Disadvantaged students prioritized

Tennessee’s financing model has been evolving, in part, to address these criticisms. The funding formula can be revised every five years, and a premium is now placed on advancing students from disadvantaged backgrounds. As well, institutions can weigh some metrics as more valuable, depending on their priorities. 

The financing model is also helped by a suite of other initiatives to encourage enrolment, Obergfell said, including free community or technical college for some residents and a campaign to get post-secondary credentials for 55 per cent of Tennesseans by 2025.

An outcomes-based model “has to be incorporated with other programs designed to increase access” for students, he said.

Scott Forbes, president of the Manitoba Organization of Faculty Associations, said these policies yield minimal, if any, benefits, but come at a significant cost.

“The universities, if they’re penalized for having lower participation rates, lower graduation rates, lower retention rates … simply change their entrance standards,” said Forbes, referring to research that found these models tend to exacerbate challenges for low-income and minority applicants.

Manitoba Premier Brian Pallister told University of Manitoba administration that he likes the Tennessee approach to post-secondary funding. (John Woods/The Canadian Press)

Forbes said any outcomes-based model would require an influx in new funding, but he isn’t confident the Pallister government will follow suit. Manitoba post-secondary institutions have faced funding freezes, and in one year, a cut

Benarroch said in an interview he recognizes the trepidation over a new financing model, but he believes it can help.

“I think as you become more informed and more aware of how it works, some of that fear dissipates,” he said, adding that any system should account for differences between institutions.

“You begin to realize that in places where this has been implemented and implemented well that, in fact … it can help to improve outcomes over time.”

In an email, the province wouldn’t discuss its meeting with the U of M, but said it would prioritize accountability in any outcomes-based funding model.

It’s also reviewing the approaches in Alberta and Ontario, which haven’t implemented their models yet because of the pandemic.

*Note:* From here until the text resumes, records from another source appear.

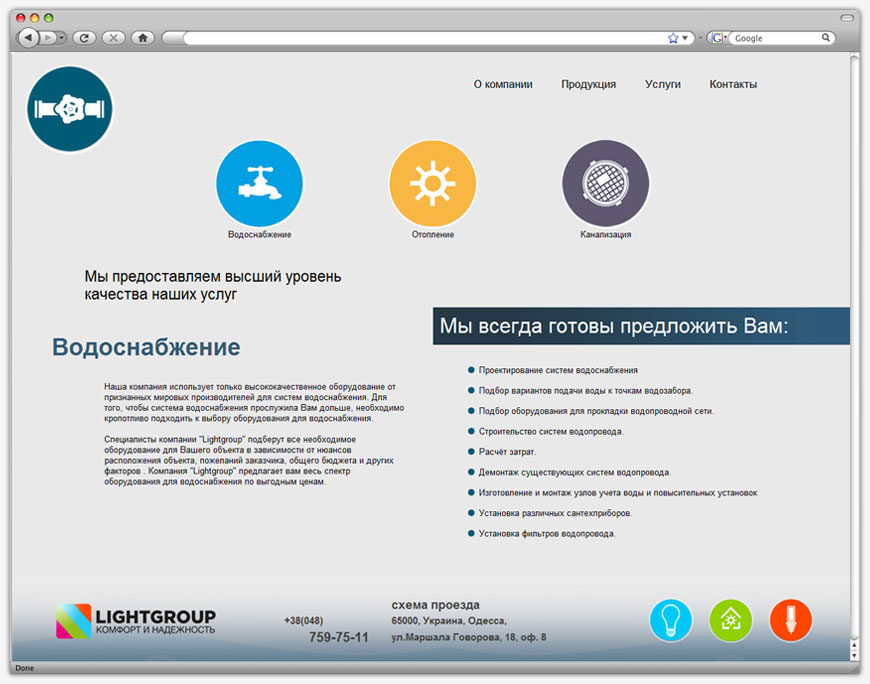Open the Продукция menu item

click(588, 85)
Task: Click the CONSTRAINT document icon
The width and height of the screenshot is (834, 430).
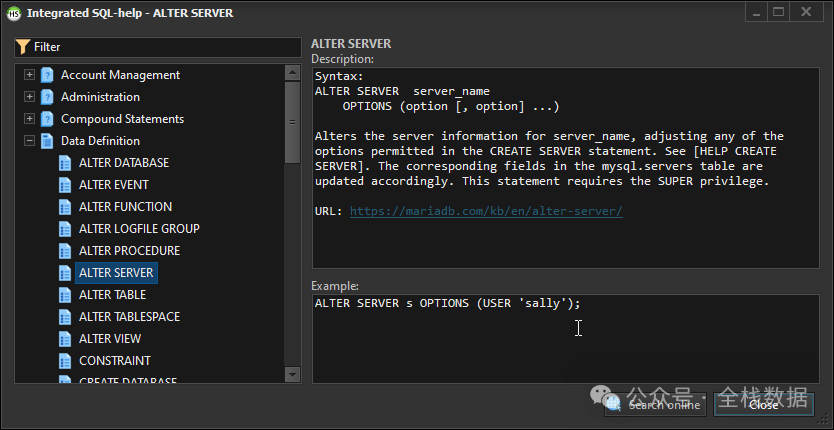Action: click(66, 361)
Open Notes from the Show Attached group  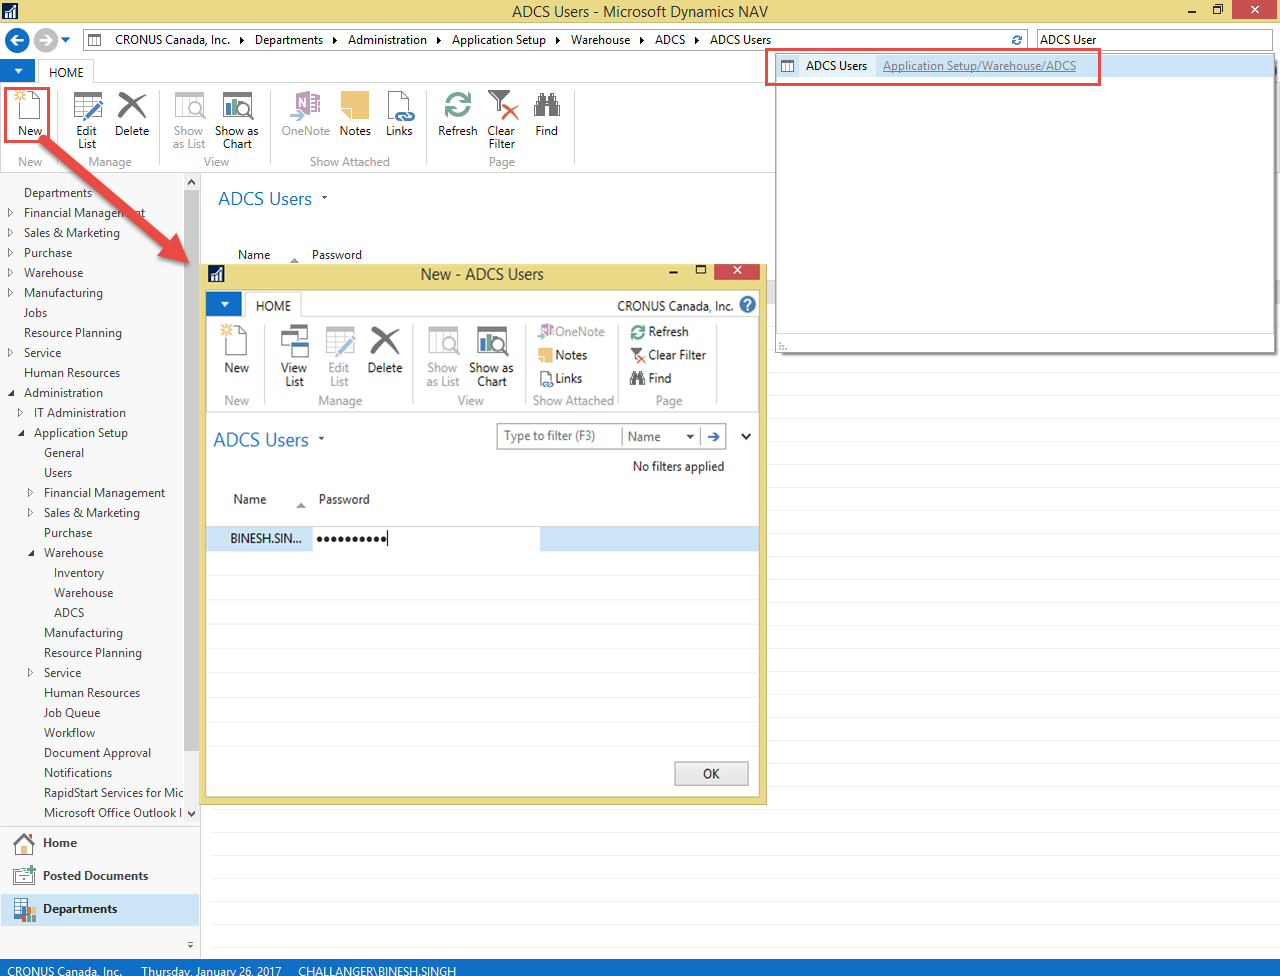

“The Tennessee model was established in the 1970s to fund institutions based on performance instead of enrolment numbers, and it includes easy-to-understand metrics that capture each school’s uniqueness and an external review committee to ensure the metrics are fair and effective,” the statement said.

“We are working to develop a model and funding metrics that best fit Manitoba’s needs and will involve our seven publicly funded colleges and universities throughout the design, development and implementation process.”